EXTRAIT DU DOCUMENT:
☆ ☆ ☆

On a l'habitude de dire que les dictatures prennent des décisions de façon plus efficace et qu'elles assurent une plus grande stabilité. Mais leur allergie au débat public augmente aussi leur propension à commettre des erreurs en plus d'empêcher la population de se débarrasser des dirigeants incompétents. Quant à la stabilité, elle est au contraire généralement plus faible dans un pays dont le despote peut faire et défaire les règles du jeu d'un simple coup de crayon que dans un pays dont le gouvernement doit d'abord convaincre une majorité de citoyens. La démocratie a amené la plupart des gouvernements à mettre en place des mécanismes de redistribution de la richesse et de filet social qui se sont également avérés très utiles pour maintenir leurs économies à flot durant la dernière crise.
Mais les gens n'aspirent pas seulement à la démocratie pour des raisons économiques. Cela a même beaucoup plus à voir avec la justice, la liberté, l'équité et la dignité.
L'histoire ne dit pas comment M. Harper a reçu les résultats des premiers sondages réalisés après sa décision de proroger le Parlement. Sa popularité au pays serait tombée de sept points depuis novembre, à 44 %, rapportait la semaine dernière une enquête La Presse canadienne-Harris-Décima, soit quatre points de moins que la proportion de Canadiens ayant une opinion défavorable à son égard (48 %).

☆ ☆ ☆

CONSIGNES:
1. Reprenez le passage de l'extrait sur la démocratie qui va de "Mais les gens" jusqu'à "égard (48 %).", en changeant "sept points" en "six points".
2. Présentez sous forme de liste le paragraphe de l'extrait sur la démocratie qui commence par « On a l'habitude de dire », en conservant ses faits principaux.

(Enregistrements d'un jeu de données)
☆ ☆ ☆

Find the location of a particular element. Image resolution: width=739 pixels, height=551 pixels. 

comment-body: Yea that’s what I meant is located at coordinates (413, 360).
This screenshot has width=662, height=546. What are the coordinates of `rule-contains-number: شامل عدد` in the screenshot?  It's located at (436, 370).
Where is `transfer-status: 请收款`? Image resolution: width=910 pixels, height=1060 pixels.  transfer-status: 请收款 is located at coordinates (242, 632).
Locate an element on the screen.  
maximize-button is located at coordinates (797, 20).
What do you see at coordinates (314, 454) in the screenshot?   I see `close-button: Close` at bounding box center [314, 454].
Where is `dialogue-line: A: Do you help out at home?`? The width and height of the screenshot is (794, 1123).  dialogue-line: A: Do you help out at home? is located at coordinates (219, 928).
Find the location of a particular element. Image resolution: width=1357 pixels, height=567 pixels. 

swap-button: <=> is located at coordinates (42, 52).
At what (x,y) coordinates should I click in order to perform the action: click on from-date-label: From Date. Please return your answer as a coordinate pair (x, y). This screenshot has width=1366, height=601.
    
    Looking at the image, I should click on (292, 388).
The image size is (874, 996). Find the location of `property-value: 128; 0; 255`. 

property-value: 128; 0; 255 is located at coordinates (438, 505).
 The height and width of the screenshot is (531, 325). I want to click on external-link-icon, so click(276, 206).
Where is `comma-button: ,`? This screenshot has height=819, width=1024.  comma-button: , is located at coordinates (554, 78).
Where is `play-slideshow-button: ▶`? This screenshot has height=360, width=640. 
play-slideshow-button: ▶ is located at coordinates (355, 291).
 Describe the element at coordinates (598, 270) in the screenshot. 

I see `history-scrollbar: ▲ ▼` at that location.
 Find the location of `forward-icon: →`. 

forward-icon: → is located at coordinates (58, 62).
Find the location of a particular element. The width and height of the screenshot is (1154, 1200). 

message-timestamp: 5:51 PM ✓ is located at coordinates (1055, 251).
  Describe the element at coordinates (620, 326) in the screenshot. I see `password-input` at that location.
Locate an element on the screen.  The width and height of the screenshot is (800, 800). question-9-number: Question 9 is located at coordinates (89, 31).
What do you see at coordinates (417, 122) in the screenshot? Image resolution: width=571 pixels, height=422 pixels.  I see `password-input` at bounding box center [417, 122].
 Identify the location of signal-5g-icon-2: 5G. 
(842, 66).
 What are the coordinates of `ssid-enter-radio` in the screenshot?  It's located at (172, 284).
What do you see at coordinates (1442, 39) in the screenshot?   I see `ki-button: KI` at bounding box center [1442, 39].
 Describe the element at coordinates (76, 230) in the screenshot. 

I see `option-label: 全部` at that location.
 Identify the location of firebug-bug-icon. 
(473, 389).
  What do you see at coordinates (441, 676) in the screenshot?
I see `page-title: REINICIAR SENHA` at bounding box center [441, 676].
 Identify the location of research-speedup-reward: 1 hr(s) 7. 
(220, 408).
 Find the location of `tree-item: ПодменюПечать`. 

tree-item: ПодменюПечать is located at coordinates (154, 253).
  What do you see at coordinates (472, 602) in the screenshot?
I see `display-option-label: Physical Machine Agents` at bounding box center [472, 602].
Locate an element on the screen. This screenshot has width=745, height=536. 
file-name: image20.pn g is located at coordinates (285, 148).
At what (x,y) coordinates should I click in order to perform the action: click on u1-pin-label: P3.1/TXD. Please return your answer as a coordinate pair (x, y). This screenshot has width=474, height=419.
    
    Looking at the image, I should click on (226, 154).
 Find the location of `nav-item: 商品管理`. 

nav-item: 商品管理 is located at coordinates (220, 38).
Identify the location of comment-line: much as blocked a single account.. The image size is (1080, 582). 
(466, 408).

☆ ☆ ☆

RÉPONSES DANS L'ORDRE:
1.
Mais les gens n'aspirent pas seulement à la démocratie pour des raisons économiques. Cela a même beaucoup plus à voir avec la justice, la liberté, l'équité et la dignité.
L'histoire ne dit pas comment M. Harper a reçu les résultats des premiers sondages réalisés après sa décision de proroger le Parlement. Sa popularité au pays serait tombée de six points depuis novembre, à 44 %, rapportait la semaine dernière une enquête La Presse canadienne-Harris-Décima, soit quatre points de moins que la proportion de Canadiens ayant une opinion défavorable à son égard (48 %).

2.
- On dit souvent que les dictatures décident plus efficacement et assurent une plus grande stabilité.
- Leur allergie au débat public accroît leur propension à commettre des erreurs.
- Elle empêche aussi la population de se débarrasser des dirigeants incompétents.
- La stabilité est généralement plus faible dans un pays où le despote peut changer les règles à sa guise que dans un pays où le gouvernement doit convaincre une majorité de citoyens.
- La démocratie a conduit la plupart des gouvernements à créer des mécanismes de redistribution de la richesse et de filet social.
- Ces mécanismes ont aidé à maintenir leurs économies à flot durant la dernière crise.